And so I’ll have you do machine translation. The essential answer to how to do machine translation by statistical methods is this picture. So this is a picture of the Rosetta Stone which is the famous basis for how the decoding of hieroglyphics happened. And well, how did that happen? How that happened was because someone had a hunch that this stone contained the same text in three languages, in Greek, in Demotic Coptic, and Hieroglyphs, and this assumption that this text, this correct assumption, that this stone had the same text in three languages gave enough information to start to then workout how you could decode hieroglyphs.

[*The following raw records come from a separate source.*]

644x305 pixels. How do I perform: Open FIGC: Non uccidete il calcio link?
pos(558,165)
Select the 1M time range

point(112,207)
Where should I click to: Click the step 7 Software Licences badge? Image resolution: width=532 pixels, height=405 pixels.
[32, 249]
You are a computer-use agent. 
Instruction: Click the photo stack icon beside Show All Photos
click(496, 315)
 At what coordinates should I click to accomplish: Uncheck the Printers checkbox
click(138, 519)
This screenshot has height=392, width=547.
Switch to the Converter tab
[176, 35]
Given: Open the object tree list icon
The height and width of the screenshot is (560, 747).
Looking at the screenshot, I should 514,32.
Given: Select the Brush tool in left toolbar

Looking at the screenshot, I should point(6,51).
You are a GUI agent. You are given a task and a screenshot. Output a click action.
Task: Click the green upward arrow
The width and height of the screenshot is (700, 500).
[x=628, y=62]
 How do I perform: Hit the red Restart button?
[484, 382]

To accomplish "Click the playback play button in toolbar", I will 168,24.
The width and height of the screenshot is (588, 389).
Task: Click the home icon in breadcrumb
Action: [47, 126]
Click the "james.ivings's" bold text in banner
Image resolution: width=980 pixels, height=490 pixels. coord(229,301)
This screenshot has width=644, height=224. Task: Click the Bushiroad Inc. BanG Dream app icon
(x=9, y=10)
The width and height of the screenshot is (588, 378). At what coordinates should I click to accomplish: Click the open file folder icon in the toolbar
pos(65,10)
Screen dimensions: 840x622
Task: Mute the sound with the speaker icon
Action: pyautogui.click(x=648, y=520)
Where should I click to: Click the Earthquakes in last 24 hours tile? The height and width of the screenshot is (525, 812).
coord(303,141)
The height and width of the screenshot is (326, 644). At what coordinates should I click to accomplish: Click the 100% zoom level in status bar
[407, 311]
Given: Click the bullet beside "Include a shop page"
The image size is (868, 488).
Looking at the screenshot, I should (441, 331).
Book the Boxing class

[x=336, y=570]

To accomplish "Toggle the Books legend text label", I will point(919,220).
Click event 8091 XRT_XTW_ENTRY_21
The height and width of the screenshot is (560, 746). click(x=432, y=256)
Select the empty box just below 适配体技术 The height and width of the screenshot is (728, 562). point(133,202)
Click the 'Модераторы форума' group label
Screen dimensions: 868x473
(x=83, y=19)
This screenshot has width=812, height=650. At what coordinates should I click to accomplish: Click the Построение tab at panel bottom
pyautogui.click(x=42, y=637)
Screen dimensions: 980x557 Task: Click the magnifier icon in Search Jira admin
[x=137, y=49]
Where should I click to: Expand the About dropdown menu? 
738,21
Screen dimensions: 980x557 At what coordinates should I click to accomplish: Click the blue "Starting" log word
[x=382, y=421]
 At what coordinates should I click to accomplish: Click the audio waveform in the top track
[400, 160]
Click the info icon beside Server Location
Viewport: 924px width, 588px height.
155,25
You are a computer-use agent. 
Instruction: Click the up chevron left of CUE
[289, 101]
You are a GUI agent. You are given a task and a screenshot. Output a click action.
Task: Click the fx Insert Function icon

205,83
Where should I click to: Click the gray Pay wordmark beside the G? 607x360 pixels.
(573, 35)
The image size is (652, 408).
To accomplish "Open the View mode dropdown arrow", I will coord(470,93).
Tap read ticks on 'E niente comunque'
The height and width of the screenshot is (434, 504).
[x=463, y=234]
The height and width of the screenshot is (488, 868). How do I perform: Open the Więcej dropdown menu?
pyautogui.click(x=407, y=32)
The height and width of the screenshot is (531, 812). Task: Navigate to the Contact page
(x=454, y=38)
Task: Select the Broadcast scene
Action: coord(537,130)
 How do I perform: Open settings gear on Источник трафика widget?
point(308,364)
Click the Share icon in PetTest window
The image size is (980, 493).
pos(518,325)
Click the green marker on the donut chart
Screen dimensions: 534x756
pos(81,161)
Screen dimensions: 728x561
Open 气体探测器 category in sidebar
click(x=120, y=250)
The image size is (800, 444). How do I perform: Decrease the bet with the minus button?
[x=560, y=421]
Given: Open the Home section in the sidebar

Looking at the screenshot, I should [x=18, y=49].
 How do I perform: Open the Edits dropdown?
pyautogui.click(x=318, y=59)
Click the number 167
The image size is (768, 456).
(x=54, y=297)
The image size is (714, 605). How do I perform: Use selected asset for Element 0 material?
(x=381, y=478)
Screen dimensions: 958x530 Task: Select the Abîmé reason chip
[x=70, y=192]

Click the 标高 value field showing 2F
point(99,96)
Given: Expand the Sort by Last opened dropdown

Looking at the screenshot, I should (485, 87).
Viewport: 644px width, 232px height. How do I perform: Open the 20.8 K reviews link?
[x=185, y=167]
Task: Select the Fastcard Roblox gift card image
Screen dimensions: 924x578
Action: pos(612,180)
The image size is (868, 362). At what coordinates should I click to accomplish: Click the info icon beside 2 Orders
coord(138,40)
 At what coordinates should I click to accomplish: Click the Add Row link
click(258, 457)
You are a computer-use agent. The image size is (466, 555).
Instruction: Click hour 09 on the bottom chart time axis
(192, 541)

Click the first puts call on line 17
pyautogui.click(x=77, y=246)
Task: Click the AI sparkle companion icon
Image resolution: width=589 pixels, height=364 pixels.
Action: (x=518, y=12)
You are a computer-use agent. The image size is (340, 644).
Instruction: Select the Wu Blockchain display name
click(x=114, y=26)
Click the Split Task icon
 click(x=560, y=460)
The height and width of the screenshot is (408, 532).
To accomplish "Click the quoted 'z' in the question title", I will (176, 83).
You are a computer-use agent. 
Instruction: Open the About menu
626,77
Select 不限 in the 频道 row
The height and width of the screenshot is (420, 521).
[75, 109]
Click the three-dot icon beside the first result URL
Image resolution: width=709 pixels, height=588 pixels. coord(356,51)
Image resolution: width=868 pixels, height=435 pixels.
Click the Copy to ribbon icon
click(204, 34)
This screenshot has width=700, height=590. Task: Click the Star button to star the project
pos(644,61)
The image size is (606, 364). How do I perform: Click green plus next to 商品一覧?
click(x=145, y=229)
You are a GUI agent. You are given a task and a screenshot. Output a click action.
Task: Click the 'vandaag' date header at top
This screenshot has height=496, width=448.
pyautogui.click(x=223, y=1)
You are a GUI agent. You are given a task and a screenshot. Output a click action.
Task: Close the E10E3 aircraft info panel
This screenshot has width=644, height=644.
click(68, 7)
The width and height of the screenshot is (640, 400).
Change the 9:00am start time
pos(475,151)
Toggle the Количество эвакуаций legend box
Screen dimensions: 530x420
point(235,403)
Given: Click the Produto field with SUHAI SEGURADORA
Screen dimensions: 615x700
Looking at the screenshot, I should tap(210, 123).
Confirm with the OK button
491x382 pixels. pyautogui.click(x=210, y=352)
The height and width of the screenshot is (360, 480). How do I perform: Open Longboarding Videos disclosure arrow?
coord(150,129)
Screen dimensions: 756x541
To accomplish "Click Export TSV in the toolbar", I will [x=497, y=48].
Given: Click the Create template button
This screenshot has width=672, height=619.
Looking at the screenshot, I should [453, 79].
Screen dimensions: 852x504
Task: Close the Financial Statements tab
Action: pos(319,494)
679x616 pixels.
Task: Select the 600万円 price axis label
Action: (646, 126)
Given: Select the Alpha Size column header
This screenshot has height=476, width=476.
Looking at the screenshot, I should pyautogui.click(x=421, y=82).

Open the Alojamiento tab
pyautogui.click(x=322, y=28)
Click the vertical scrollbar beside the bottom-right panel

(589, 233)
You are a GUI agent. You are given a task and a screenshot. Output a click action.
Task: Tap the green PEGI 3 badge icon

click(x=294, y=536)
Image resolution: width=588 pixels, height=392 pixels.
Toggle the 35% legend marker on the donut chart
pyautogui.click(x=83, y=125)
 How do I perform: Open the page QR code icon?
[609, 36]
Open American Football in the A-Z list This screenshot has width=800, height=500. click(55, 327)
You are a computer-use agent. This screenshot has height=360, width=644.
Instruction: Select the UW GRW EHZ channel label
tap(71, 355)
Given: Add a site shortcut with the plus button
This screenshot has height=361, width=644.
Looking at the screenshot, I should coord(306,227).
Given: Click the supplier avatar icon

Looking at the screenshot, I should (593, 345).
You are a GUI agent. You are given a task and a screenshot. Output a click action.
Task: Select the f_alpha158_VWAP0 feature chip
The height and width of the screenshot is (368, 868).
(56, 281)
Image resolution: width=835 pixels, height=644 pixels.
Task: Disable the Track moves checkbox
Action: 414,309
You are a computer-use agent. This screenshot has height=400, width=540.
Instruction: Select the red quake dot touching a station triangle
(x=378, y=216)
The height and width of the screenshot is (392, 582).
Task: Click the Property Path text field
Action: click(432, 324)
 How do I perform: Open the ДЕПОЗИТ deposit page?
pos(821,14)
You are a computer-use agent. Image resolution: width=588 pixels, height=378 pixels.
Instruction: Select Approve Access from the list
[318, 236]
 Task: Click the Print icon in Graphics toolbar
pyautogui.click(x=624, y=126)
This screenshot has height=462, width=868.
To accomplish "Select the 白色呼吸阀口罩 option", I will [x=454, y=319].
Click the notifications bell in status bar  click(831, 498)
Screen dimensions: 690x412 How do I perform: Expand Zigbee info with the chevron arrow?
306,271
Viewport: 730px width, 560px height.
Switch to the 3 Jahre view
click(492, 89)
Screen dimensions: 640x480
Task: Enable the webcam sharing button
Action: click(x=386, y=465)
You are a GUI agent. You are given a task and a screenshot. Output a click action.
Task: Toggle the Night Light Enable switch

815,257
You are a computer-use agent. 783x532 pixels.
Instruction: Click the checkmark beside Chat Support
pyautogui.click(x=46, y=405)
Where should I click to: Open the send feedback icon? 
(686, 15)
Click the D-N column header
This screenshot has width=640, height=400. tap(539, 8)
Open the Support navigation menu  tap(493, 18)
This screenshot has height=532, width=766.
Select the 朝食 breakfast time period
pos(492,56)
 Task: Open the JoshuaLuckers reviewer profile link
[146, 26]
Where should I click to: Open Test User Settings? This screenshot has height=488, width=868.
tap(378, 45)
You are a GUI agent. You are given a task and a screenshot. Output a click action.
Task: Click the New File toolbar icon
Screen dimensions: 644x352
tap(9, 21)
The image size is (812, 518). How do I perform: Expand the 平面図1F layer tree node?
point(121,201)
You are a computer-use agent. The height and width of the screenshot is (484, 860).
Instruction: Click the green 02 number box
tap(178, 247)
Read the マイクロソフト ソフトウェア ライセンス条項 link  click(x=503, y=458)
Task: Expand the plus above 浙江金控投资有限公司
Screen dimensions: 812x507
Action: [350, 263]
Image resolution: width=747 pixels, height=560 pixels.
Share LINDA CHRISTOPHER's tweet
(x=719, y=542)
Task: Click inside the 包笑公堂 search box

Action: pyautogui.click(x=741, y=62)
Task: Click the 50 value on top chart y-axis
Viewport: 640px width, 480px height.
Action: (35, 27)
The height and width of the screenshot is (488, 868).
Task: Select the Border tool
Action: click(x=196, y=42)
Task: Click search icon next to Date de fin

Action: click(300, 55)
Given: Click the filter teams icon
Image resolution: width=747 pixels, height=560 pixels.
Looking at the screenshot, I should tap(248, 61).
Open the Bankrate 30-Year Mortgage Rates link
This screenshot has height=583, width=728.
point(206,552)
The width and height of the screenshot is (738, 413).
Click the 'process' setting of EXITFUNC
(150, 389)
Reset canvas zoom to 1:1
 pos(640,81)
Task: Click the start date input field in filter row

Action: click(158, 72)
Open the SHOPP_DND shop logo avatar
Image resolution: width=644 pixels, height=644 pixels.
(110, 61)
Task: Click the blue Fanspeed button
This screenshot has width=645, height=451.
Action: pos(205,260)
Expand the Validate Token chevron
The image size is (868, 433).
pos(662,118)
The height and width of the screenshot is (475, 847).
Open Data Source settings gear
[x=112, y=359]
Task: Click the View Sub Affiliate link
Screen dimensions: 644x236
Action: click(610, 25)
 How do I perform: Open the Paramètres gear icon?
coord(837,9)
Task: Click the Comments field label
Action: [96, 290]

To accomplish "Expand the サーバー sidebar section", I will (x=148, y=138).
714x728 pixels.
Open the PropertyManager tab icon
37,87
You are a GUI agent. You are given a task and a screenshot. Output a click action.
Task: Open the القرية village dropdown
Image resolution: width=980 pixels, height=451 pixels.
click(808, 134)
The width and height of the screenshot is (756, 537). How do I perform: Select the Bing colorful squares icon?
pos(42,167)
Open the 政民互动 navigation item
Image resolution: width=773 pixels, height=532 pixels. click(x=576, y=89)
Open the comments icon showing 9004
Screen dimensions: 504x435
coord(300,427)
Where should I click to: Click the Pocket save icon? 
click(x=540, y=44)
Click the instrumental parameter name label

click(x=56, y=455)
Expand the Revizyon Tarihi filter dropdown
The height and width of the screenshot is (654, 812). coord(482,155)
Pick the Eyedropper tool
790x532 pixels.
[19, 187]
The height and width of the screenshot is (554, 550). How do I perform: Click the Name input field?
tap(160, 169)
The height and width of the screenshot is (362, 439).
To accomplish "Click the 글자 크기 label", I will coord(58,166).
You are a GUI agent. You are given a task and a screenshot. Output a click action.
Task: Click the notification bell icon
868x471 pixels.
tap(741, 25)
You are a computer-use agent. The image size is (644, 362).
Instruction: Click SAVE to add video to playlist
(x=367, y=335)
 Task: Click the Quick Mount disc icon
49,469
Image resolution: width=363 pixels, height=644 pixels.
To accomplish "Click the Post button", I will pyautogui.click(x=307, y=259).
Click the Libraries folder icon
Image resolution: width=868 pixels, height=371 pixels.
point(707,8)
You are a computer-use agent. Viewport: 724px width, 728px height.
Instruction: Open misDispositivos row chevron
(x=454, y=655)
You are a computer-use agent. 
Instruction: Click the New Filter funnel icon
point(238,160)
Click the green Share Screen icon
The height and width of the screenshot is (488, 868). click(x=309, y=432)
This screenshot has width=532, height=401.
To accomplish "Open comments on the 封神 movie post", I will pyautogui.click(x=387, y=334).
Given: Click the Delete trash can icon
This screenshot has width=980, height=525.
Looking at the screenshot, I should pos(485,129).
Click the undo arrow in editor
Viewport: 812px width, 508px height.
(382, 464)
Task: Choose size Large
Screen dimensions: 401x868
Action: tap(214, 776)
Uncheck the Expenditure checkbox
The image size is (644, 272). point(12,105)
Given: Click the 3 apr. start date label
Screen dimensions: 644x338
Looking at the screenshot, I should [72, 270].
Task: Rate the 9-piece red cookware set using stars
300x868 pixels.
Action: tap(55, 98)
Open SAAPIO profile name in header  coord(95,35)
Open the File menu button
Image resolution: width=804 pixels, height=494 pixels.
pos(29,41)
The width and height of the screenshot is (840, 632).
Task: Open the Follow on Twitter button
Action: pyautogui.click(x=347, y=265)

And so this is exactly what we’re going to use. We’re not exactly going to be decoding in exactly the same sense, but we’re going to use the same source of information. We’re going to take text that we know is parallel. There's lot of sources of parallel data these days in the world because people like the European Union translates stuff, or the Hong Kong Parliament produces proceedings in Chinese and English. And we’re going to exploit this parallel text to induce statistical models of machine translation. So here’s a list of just some of the places where you can get parallel text. There are lots of others as well, so lots of magazines appear in multiple languages.

And so what we’re going to do is have our computer look at lots of this parallel text, and say, “Hmm, every time I see a particular word in the Spanish text, the translation of this sentence has particular words in the English text, and so that will be my translation.”

This is actually in a sense also old idea because I mentioned already that in the early years after World War II, a ton of money was thrown into machine translation research. The person who actually initiated that work was Warren Weaver who was a prominent person in the U.S. government in the years after World War II.

So Warren Weaver essentially was the person that initiated this research in machine translation, and precisely where his thinking came from was coming from the direction of knowing about code breaking. And so Weaver got interested in where that idea could be exploited because he had noted the fact that during World War II that what were computers used for in World War II? Essentially, they were used for working out the flight path of bombs, and for code breaking.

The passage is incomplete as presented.